TASK PROMPT: Going line by line through the records below, count those with the word "resolution" and give only the count.

DATA PROVIDED:
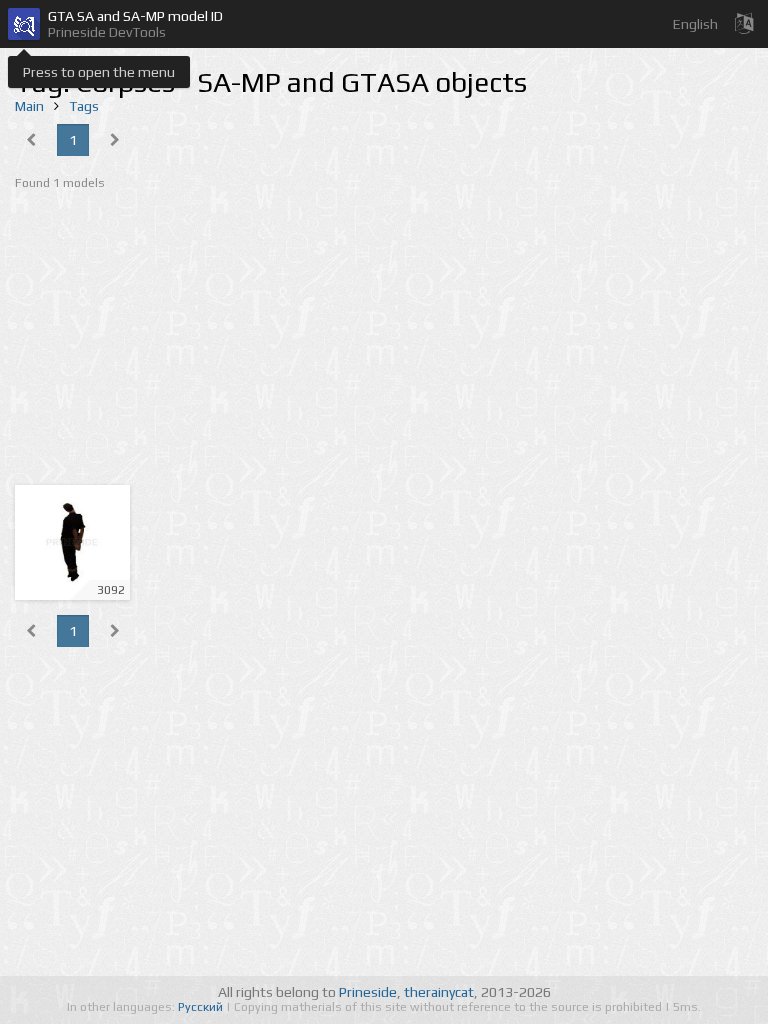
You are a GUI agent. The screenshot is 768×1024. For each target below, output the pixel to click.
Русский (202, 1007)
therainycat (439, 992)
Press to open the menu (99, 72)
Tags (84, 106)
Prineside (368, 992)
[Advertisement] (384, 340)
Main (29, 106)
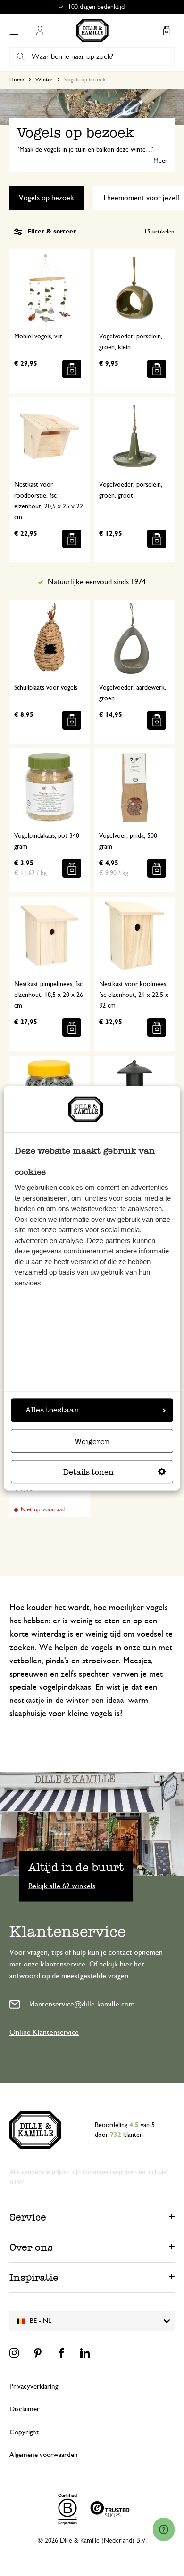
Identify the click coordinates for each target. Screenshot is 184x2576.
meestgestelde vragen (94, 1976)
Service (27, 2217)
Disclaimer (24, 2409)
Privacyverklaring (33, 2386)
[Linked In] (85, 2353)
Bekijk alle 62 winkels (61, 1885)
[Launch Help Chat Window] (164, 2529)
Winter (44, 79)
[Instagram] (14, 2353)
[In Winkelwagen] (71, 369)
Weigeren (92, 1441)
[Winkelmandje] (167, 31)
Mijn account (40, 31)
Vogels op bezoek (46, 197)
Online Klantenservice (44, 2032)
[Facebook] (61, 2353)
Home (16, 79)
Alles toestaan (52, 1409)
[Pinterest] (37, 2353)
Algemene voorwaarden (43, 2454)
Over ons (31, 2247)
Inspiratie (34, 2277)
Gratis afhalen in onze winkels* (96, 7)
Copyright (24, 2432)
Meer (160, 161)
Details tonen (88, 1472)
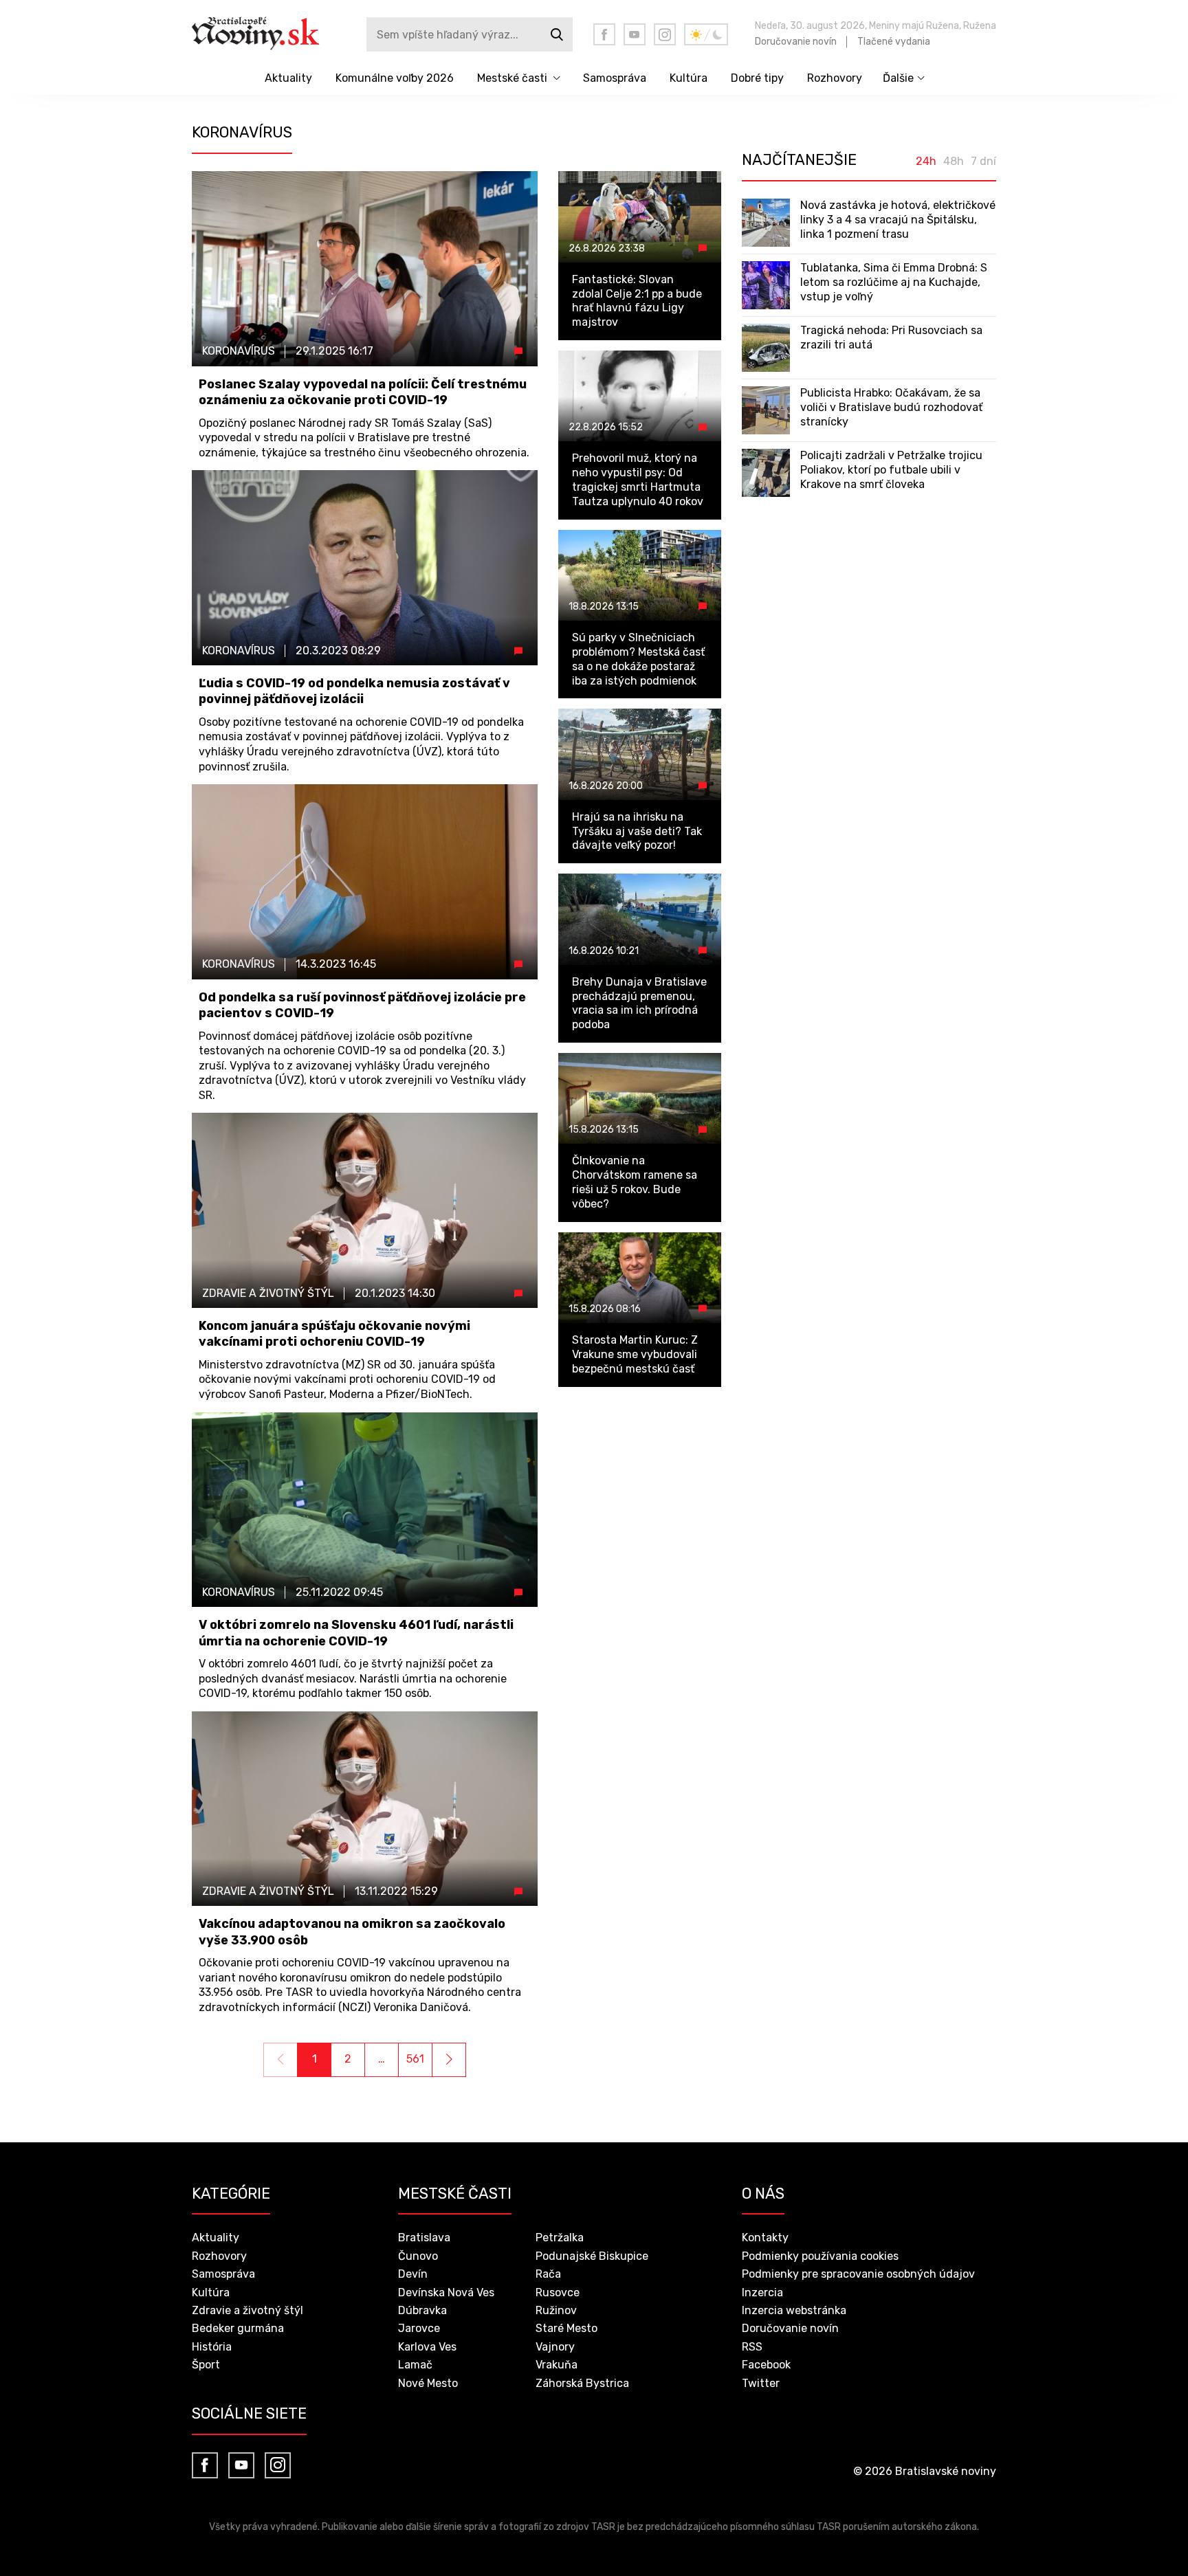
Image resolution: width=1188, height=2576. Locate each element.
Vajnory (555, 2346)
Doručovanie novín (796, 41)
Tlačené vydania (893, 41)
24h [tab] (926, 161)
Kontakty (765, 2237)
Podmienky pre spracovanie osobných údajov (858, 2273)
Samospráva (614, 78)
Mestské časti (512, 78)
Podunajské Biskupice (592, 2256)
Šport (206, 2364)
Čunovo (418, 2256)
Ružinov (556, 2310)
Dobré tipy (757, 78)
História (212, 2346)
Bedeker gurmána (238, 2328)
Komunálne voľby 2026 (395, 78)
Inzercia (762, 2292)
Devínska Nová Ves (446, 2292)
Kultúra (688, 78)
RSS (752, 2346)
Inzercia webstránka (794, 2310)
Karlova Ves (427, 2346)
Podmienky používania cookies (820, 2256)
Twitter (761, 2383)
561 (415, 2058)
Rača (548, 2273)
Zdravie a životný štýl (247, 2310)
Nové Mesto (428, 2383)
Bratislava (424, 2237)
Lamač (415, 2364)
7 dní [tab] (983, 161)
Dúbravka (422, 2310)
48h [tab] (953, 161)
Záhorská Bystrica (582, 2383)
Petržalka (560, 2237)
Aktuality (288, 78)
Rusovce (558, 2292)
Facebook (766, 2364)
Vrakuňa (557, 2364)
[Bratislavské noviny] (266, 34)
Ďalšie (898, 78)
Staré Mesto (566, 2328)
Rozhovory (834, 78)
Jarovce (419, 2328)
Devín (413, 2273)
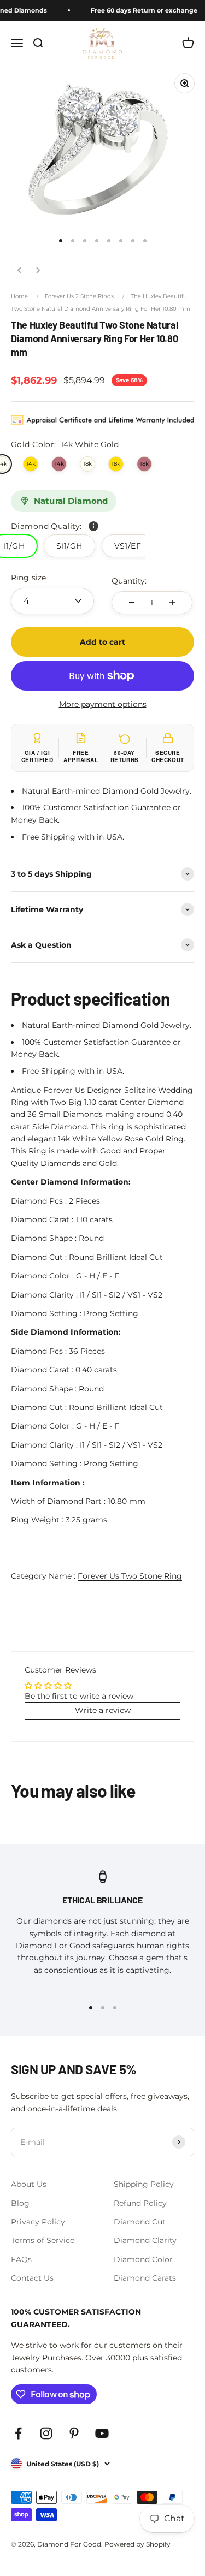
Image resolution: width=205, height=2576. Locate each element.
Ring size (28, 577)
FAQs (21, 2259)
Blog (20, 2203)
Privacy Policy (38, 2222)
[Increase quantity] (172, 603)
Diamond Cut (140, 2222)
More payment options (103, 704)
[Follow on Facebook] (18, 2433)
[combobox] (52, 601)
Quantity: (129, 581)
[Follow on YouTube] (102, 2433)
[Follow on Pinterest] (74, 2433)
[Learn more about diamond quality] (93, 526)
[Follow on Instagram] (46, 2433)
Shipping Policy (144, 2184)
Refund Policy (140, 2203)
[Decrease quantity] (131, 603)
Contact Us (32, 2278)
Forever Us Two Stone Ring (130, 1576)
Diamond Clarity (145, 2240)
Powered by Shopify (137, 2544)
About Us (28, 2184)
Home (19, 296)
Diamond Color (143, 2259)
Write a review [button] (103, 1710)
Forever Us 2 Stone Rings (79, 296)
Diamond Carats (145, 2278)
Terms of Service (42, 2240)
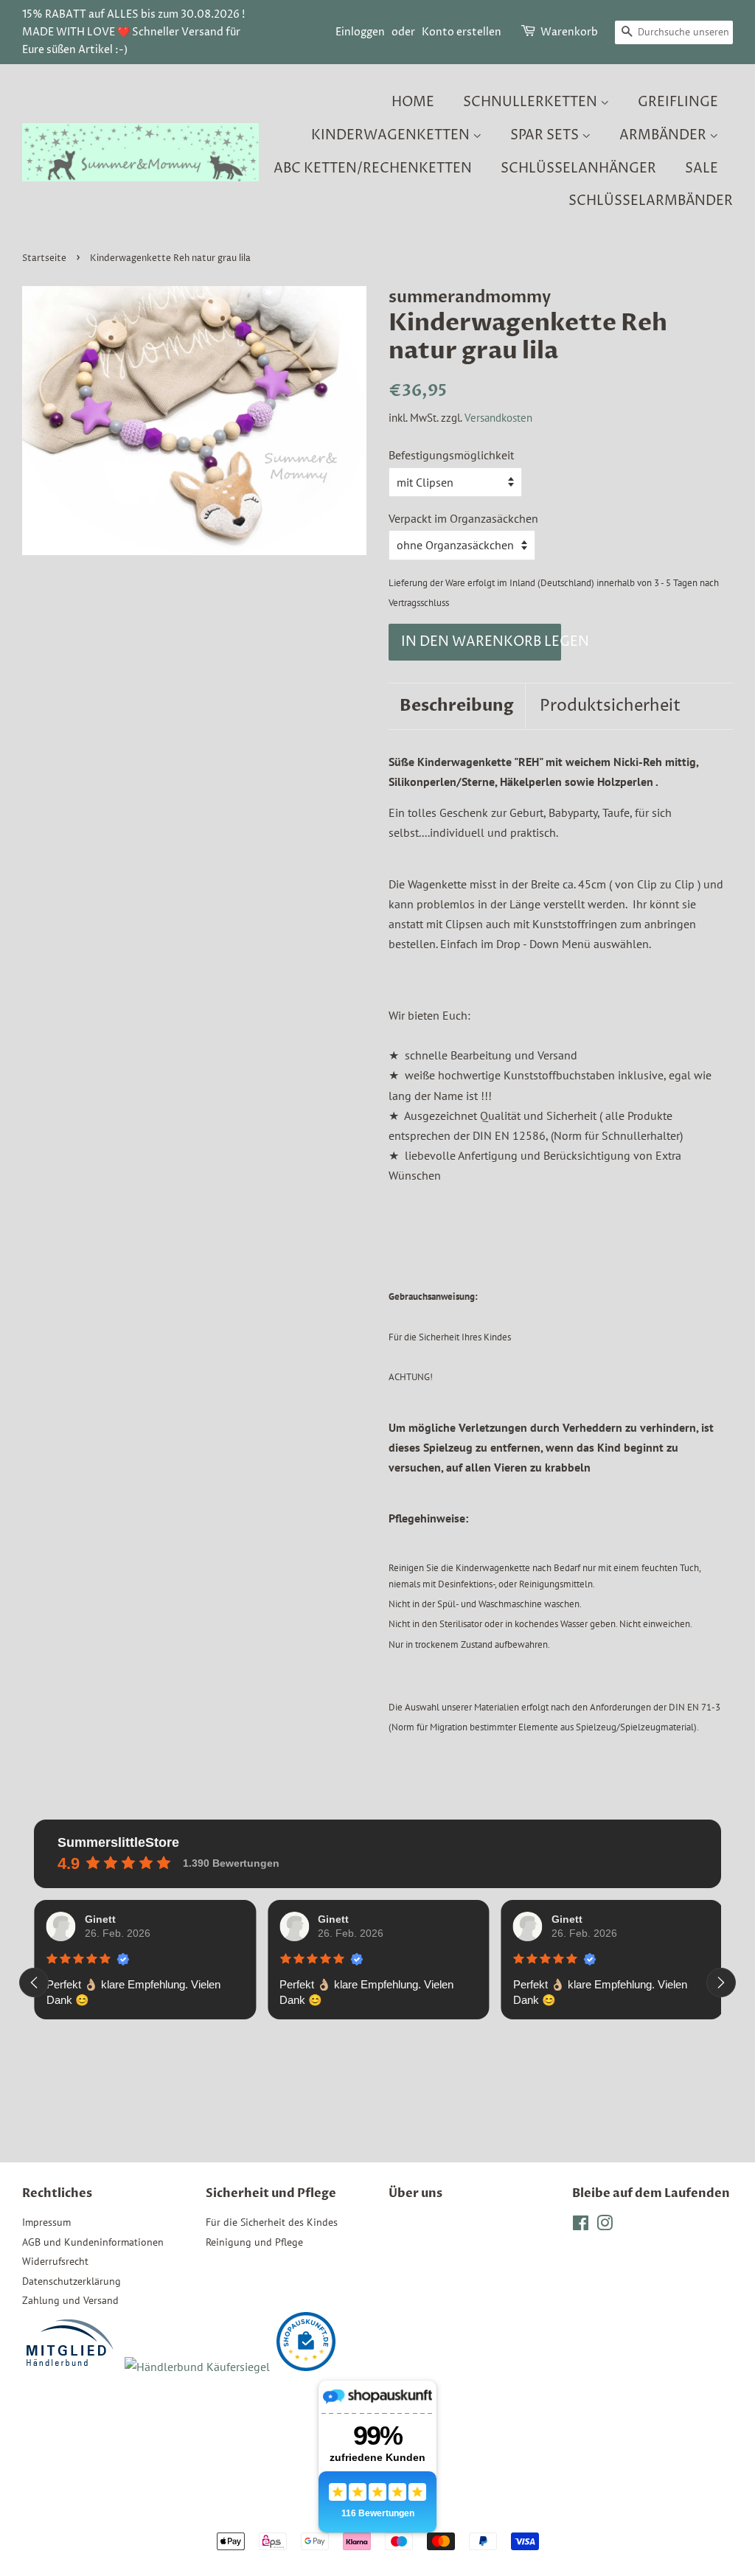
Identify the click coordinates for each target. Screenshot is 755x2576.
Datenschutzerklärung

SOLUTION TO THE EXERCISE: 2